▶ Your task
Below, find the line containing "Task: Click 开始执行 to start conversion"; from there to the final line, print every line exactly and skip the pictures.

▶ Data section
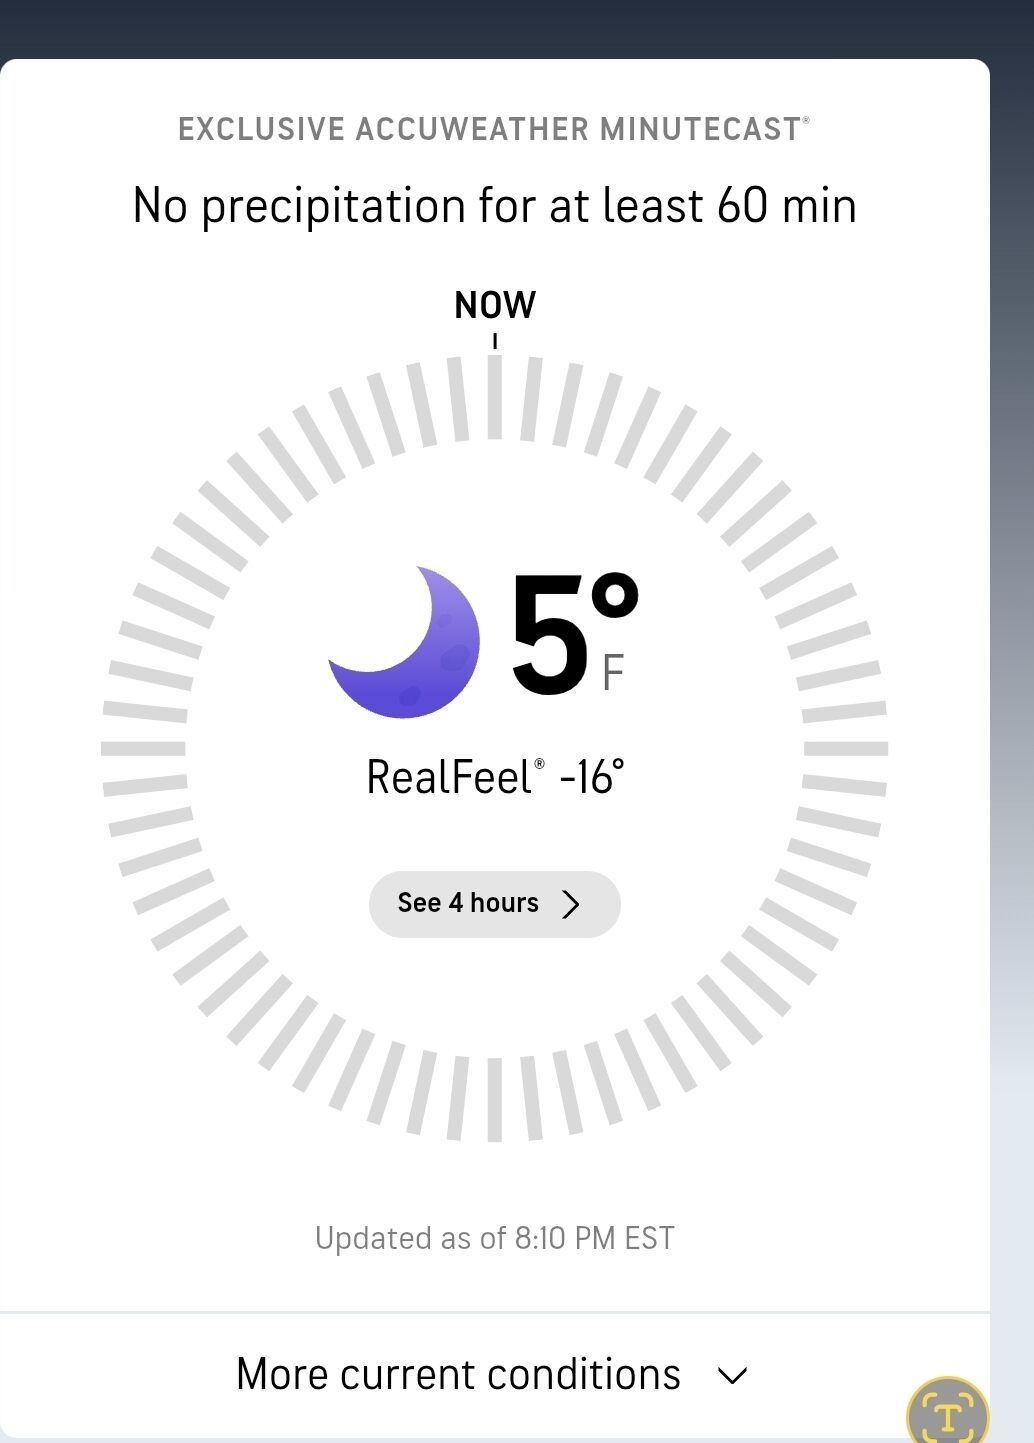This screenshot has height=1443, width=1034.
Task: Click the F temperature unit label
Action: [x=613, y=673]
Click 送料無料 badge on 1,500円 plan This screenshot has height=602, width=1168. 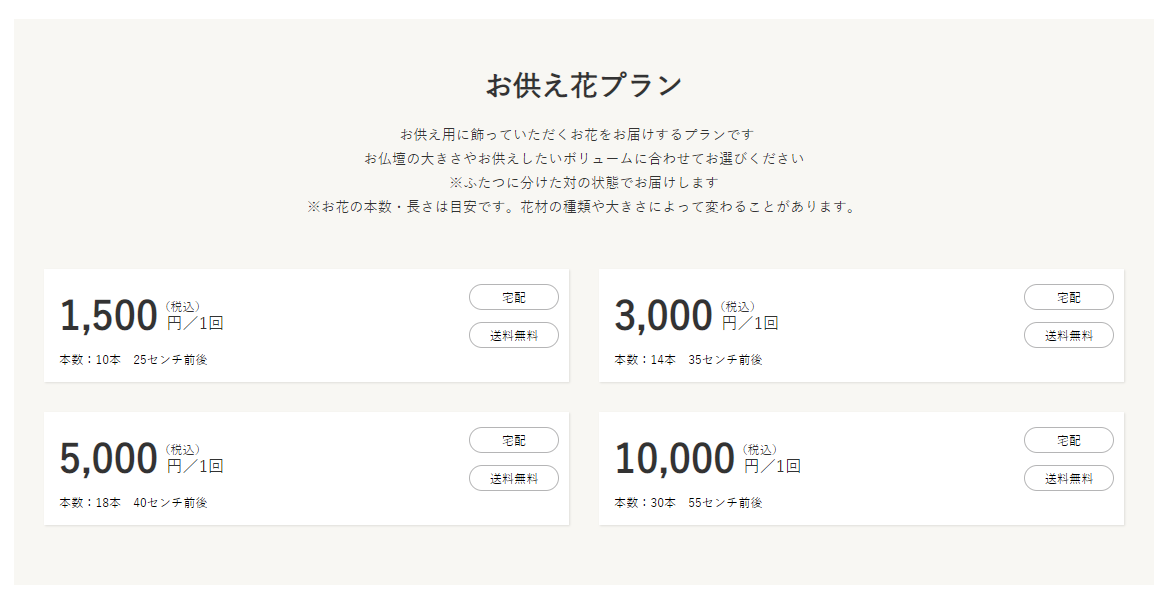tap(514, 335)
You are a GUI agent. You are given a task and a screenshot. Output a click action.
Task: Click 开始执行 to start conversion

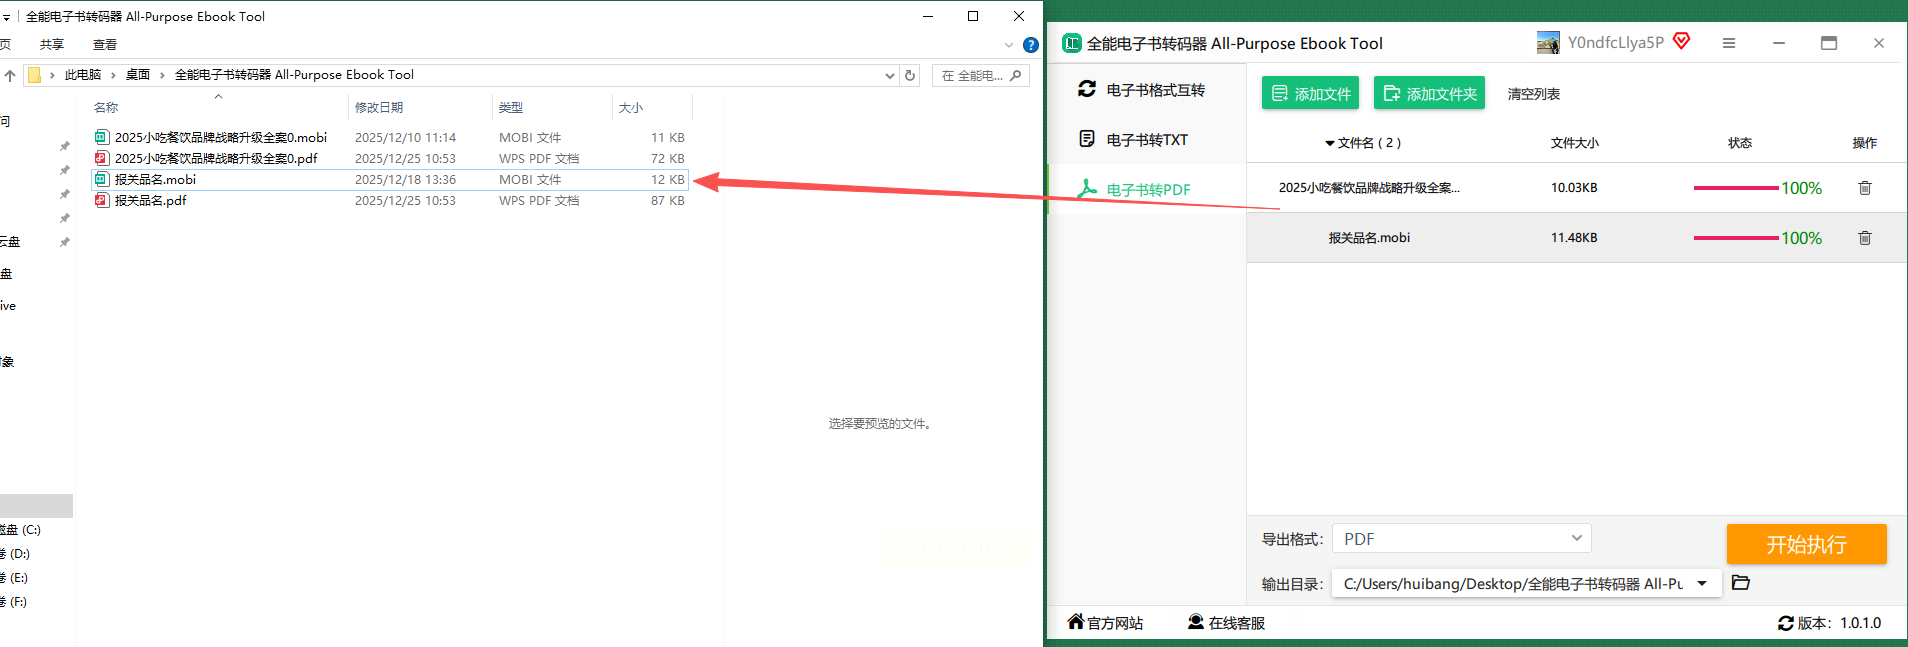pyautogui.click(x=1806, y=544)
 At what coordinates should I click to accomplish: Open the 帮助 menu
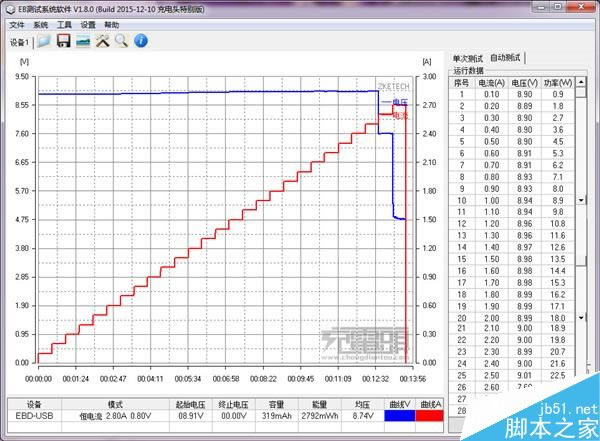[x=112, y=24]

▶ The completed task
Task: Click 开始执行 to start conversion

pyautogui.click(x=1806, y=544)
 At what coordinates should I click to accomplish: Open the 帮助 menu
[x=112, y=24]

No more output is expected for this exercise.